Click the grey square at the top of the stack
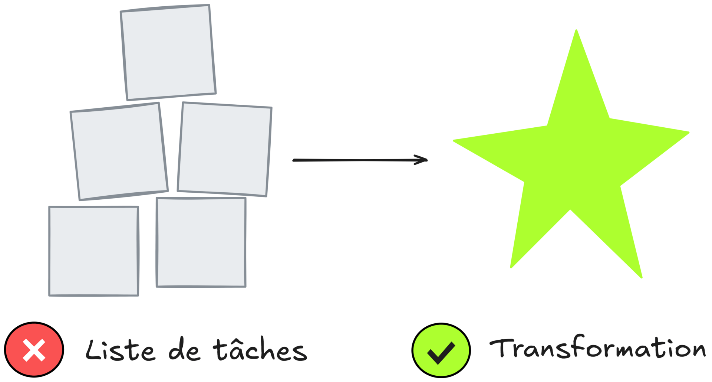tap(168, 52)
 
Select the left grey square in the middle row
tap(119, 151)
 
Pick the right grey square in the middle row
tap(225, 149)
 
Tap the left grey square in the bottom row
tap(93, 251)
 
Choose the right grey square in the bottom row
tap(201, 242)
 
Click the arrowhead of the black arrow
tap(423, 160)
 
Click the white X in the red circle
tap(34, 350)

» The exercise
Lay out the lines above as a Markdown table with a Row column for the row number and a Line column for the line itself, skipping blank lines. Leave the pictures out of your table.

» Output for this exercise
| Row | Line |
|---|---|
| 1 | Click the grey square at the top of the stack |
| 2 | tap(168, 52) |
| 3 | Select the left grey square in the middle row |
| 4 | tap(119, 151) |
| 5 | Pick the right grey square in the middle row |
| 6 | tap(225, 149) |
| 7 | Tap the left grey square in the bottom row |
| 8 | tap(93, 251) |
| 9 | Choose the right grey square in the bottom row |
| 10 | tap(201, 242) |
| 11 | Click the arrowhead of the black arrow |
| 12 | tap(423, 160) |
| 13 | Click the white X in the red circle |
| 14 | tap(34, 350) |